BitcoinBTCAccording to a report published by Glassnode.
This report drew parallels between current prices and past cycle peaks. It raised concerns over potential downside risks if buying pressure were to wane.
Historical patterns and supply conditions
A key metric in assessing Bitcoin’s vulnerability is the supply held by short-term holders (STH), which mirrors patterns seen in May 2021. Similar accumulation patterns during that cycle increased sensitivity to declines in price, leading to large-scale events.
Bitcoin’s current price hovers between $1,000 and $5,000 above the STH cost basis of $92,500. It has always been considered a crucial pivot level, marking the line between bull and negative trends.
Report warns that, should Bitcoin fall below this threshold level, there could be a series of sell-offs, similar to the previous ones after all-time (ATH) highs, which took place in November and May 2021 and also February and March of last year.
The past corrections followed the same pattern. A rally to price discovery was followed by a phase of consolidation where supply density increased and pressure on sellers increased.

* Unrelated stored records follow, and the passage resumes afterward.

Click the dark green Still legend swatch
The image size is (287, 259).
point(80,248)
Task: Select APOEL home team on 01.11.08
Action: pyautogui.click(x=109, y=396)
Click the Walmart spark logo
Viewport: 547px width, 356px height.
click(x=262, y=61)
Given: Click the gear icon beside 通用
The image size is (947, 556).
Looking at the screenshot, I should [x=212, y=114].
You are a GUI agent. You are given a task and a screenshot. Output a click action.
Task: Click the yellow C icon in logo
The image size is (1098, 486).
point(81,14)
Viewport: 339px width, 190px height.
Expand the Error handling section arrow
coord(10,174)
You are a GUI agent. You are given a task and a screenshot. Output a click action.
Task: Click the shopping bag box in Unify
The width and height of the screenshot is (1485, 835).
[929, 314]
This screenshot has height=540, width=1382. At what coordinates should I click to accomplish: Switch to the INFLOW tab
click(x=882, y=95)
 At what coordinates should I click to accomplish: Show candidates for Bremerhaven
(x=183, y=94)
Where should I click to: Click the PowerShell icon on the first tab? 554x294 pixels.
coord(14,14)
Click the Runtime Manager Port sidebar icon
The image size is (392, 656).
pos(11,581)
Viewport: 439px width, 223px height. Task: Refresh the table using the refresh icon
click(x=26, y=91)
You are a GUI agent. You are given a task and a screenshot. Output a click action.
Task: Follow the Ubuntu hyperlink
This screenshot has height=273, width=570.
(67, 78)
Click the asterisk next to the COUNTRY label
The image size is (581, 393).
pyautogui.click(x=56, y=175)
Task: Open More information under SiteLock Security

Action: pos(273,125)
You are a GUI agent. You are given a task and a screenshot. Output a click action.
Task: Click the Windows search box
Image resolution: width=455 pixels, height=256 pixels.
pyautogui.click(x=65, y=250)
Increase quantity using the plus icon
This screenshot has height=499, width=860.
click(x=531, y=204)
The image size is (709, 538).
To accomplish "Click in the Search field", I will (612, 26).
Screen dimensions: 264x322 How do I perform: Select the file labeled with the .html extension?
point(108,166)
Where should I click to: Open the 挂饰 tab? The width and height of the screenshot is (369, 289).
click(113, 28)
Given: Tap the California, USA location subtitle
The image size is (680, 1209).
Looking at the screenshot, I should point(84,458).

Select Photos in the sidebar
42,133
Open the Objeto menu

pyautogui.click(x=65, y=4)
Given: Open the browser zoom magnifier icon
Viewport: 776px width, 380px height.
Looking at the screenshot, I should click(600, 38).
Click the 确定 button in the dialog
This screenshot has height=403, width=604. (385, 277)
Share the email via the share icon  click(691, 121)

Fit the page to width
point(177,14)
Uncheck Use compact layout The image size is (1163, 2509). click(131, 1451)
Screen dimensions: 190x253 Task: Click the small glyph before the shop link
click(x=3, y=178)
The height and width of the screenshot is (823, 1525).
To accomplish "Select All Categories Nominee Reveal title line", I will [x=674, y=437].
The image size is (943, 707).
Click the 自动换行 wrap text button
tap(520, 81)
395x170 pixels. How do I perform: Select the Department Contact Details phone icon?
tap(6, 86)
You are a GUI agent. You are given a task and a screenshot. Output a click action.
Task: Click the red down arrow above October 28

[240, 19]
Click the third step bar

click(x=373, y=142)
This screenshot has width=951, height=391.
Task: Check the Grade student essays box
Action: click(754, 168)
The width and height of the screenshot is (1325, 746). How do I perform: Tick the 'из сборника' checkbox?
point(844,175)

The historical data indicates that, in the event of a bearish market, Bitcoin might retrace to the lower end of the STH model cost-basis, which is currently $71,600.
According to the report, panic buying amongst short-term investors could increase losses if Bitcoin surpasses $92,500. But if the demand for BTC remains high, it could stabilise above its ATH. This would allow BTC to establish a trading range and delay further downside risk.
Derivatives sentiment
Open interest is declining and the funding rate for perpetual futures has also declined.
Although funding rates for Bitcoin and Ethereum remain positive, Solana and memecoins are now negative. These funding rates indicate a move away from a high-risk mindset.
The open interest (OI) contraction further supports this risk-off trend, as memecoins’ OI dipped 52.1%. Comparatively, Bitcoin’s OI declined around 11.1%.
Memecoin’s steep fall in OI indicates that investors are dumping riskier trades as the market becomes more uncertain.